Top uncertainties in the early and the construction phase.
In one of the projects, the project manager emphasized that all team members should have enough competency. However, when observing the contractor’s performance across two different teams involved in separate sub-projects, variations became evident. In one project, the contractor demonstrated a highly proficient understanding of the overall scope, resulting in excellent performance. Conversely, in the other project, their lack of competence hindered their ability to deliver a satisfactory outcome.
Creating a conducive working environment and establishing a robust communication platform within a project organization is vital for effective uncertainty management. “We had good communication with the contractor, which resulted in saving money for both of us (opportunity) and it led to a win-win situation.” This situation was a bonus scheme, which was suggested to the contractor for completing part of the road. This completion of the work led to better and smoother operation and maintenance of the road, which has many benefits for the project owner too. This benefit was estimated to be approximately $1 million.
Another valuable suggestion put forth was the implementation of systematic registering of uncertainties, which involves continuous monitoring of uncertainties and aids in preventing redundant registrations leading to inefficiencies.
Furthermore, road projects should conduct comprehensive feasibility studies and scenario plans to anticipate changes in regulations, funding availability, and market conditions because of strategic uncertainties.
One of the uncertainties that could challenge projects was related to designing irrational procedures for uncertainty management. This weakness reduces our ability to identify uncertainties during the construction phase. If the uncertainties were considered in the planning phase, the result could be much better. For example, in one of the projects, the project manager said: “There was little planning and pre-evaluation for tunneling done before the project started, and after beginning construction, unexpected things happened”.
The project manager in one of the projects said: “Market is one of the important uncertainties, and after contracting to some extent, it is solved. Regulation and changes in them are other uncertainties which affect the project.” Monitoring market trends regularly and maintaining solid relationships with stakeholders and regulatory bodies are helpful. Lastly, proactive engagement with stakeholders, including local communities and environmental organizations, is essential for contextual uncertainties.
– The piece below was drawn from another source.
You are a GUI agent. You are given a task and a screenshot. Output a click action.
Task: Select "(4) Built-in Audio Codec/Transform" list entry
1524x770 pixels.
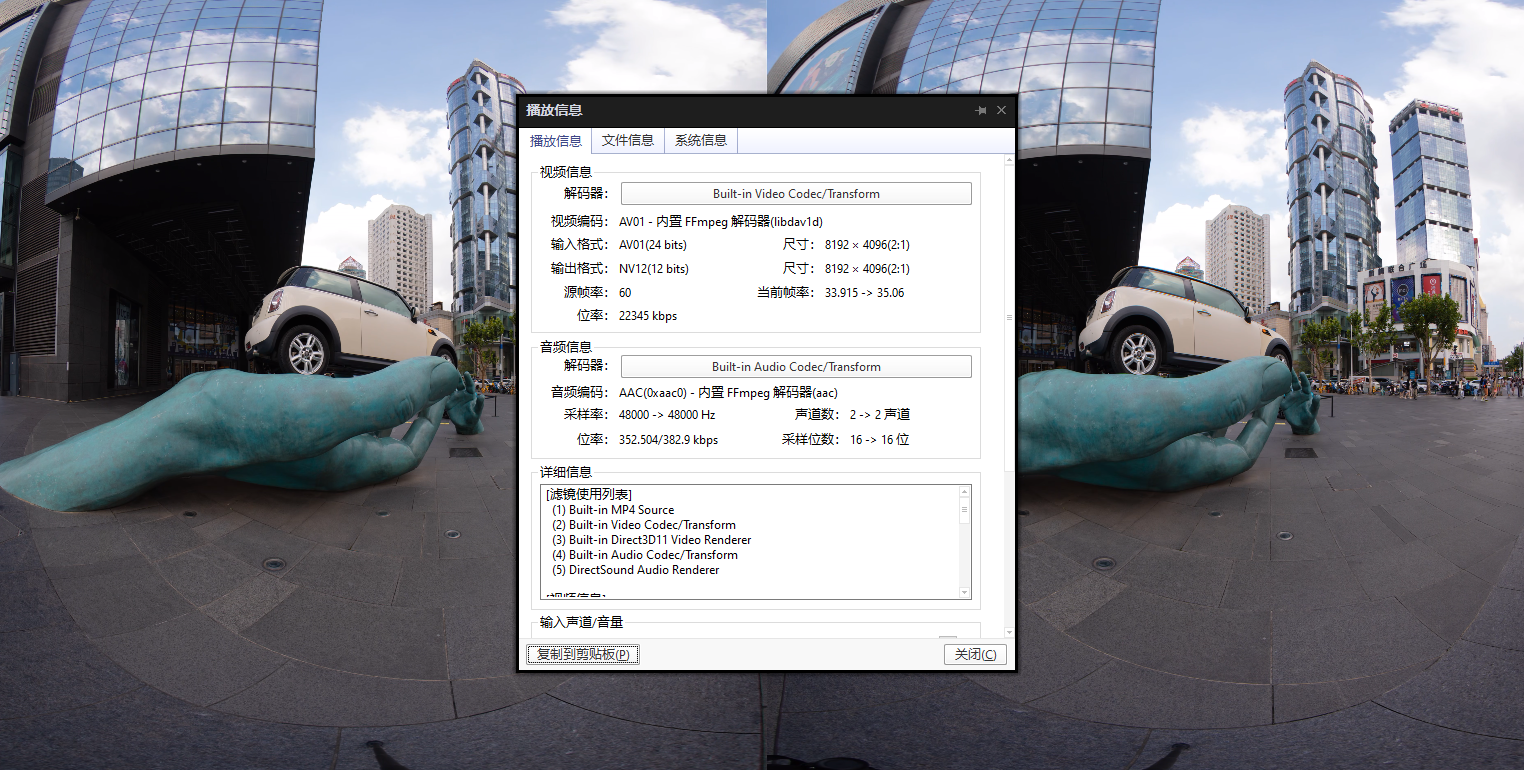645,554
By incorporating stakeholders’ perspectives, addressing their concerns, and incorporating their feedback into decision-making, road construction projects can reduce conflicts and improve their resilience. Using this comprehensive approach, road projects can effectively manage uncertainties.
3.2 Challenges and enablers toward uncertainty management
In this section, we presented and explored the challenges involved in uncertainty management. Solutions for these challenges can serve as enablers for uncertainty management in the context of road construction projects. The identified challenges are overemphasizing risk over opportunity management, lack of systematic approach in uncertainty management, and shortage of systematic training on uncertainty management.
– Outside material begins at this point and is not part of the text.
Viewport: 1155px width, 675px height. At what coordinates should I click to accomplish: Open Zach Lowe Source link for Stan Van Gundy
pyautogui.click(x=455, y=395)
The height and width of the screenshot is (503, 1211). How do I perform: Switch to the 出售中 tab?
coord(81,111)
3.2.1 Emphasizing risk over opportunity
In the process component, studied road projects primarily focus on risk management rather than opportunities. For example, in one of the projects, the number of risks and opportunities found in the risk register had the pattern shown in Table 3.
Years
Risks
Opportunities
Total
One year before construction
34
2
36
One year after construction
75
3
78
Mid construction phase
64
1
65
Table 3.
Number of identified risks and opportunities in one of the projects.
The number of risks presented in Table 3 surpasses the number of opportunities, highlighting the significant focus on risk management in projects. Table 4 provides an overview of the total risks and opportunities observed in the construction phase of the seven cases.
Project 1
Project 2
Project 3
Project 4
Project 5
Project 6
Project 7
Risks
52
19
75
23
46
85
—
Opportunities
15
1
3
8
4
15
—
Table 4.
Comparison of project risk versus opportunity focus.
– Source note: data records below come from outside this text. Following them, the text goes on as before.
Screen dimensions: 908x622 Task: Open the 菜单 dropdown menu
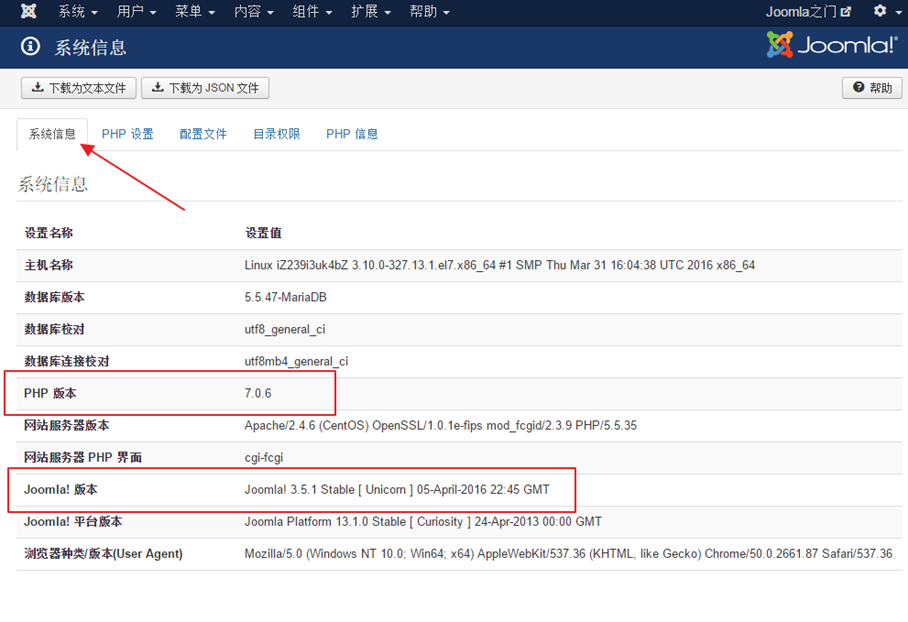(194, 12)

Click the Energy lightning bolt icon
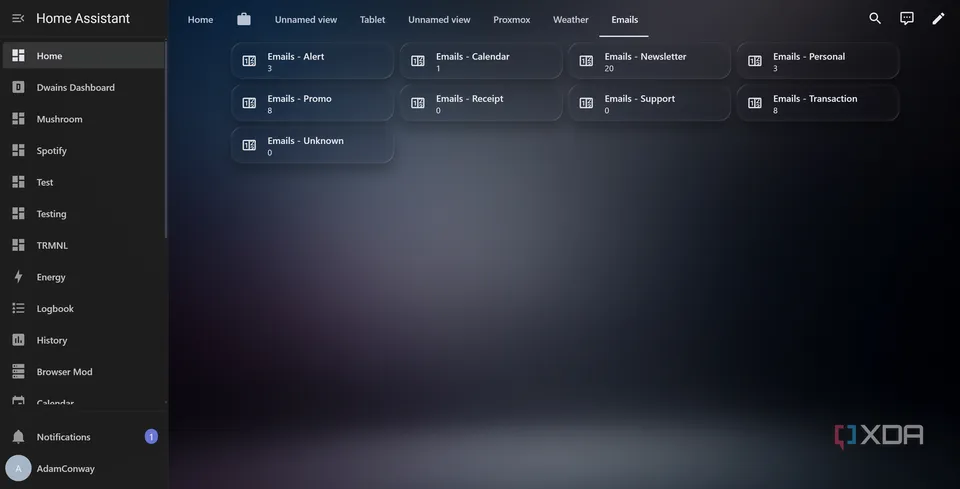click(x=18, y=277)
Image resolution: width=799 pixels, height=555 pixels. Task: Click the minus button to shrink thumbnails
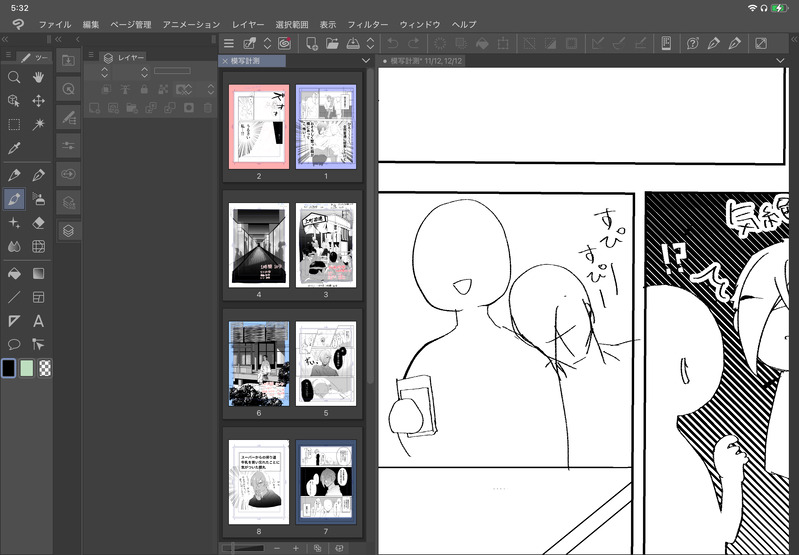[276, 548]
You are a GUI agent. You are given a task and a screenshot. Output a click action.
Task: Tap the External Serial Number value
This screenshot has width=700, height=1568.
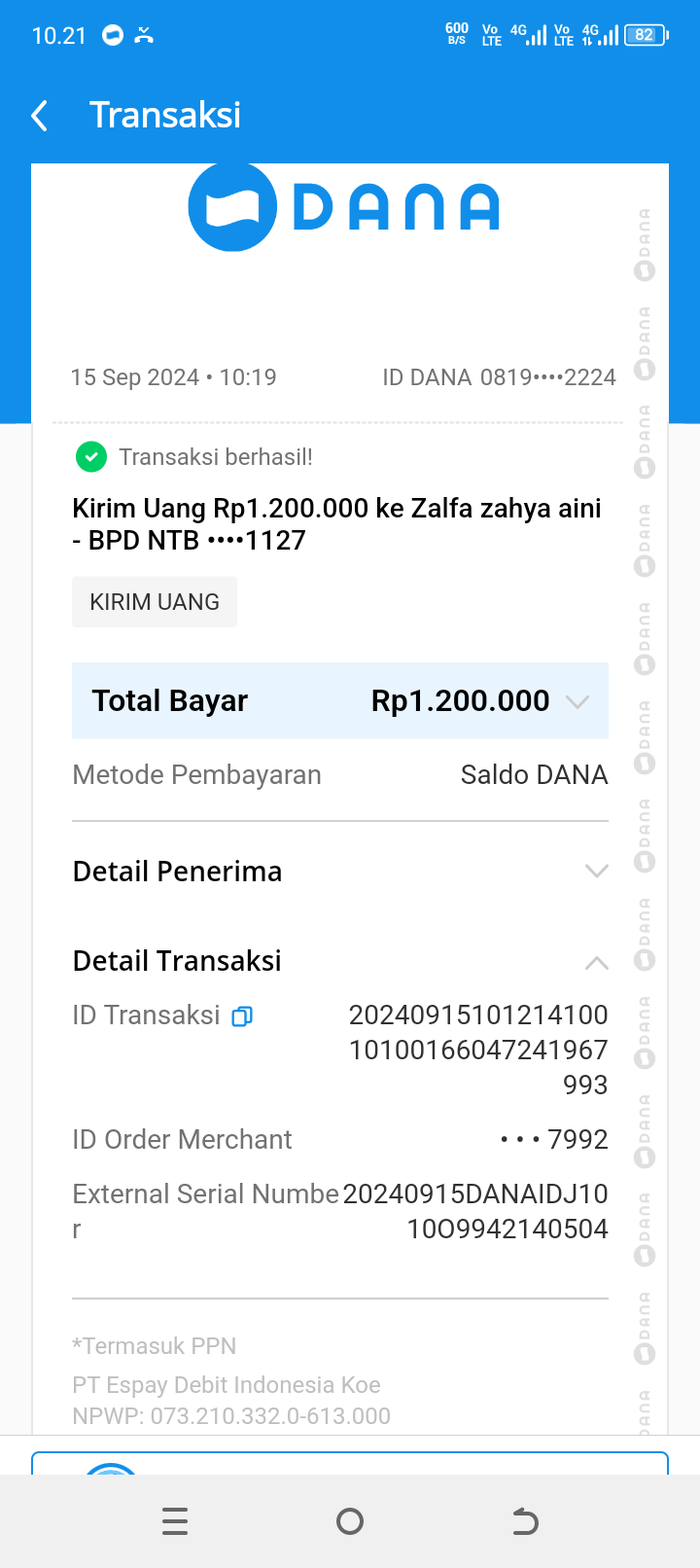476,1212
Data for the projects are derived from reports provided at varying intervals, such as monthly, quarterly, biannually, and yearly. Data for project 7 are not available in Table 4 because of incomplete documentation.
In every study conducted, there was a consistent pattern of risk management taking precedence over managing opportunities. Unfortunately, this tendency persists in six projects. Addressing opportunities becomes increasingly difficult during the implementation phase because plans are decided, and in the middle of construction, identifying opportunities is difficult. The only project in which they exploited opportunities had a different form of contract and procurement strategy. The contract and procurement strategy supported opportunities in this project.
In one of the projects, the project manager mentioned: “Due to the lack of a culture that promoted the identification of uncertainties and the pursuit of opportunities at a higher organizational level, the project ended up predominantly prioritizing risk management.”
3.2.2 To benefit from the systematic approach
Three projects from the seven in the study have a consistent strategy for managing uncertainty. They engage in a continuous process of collecting information, identifying uncertainties, implementing measures, and monitoring the uncertainties. Additionally, the project’s unpredictability is reported monthly.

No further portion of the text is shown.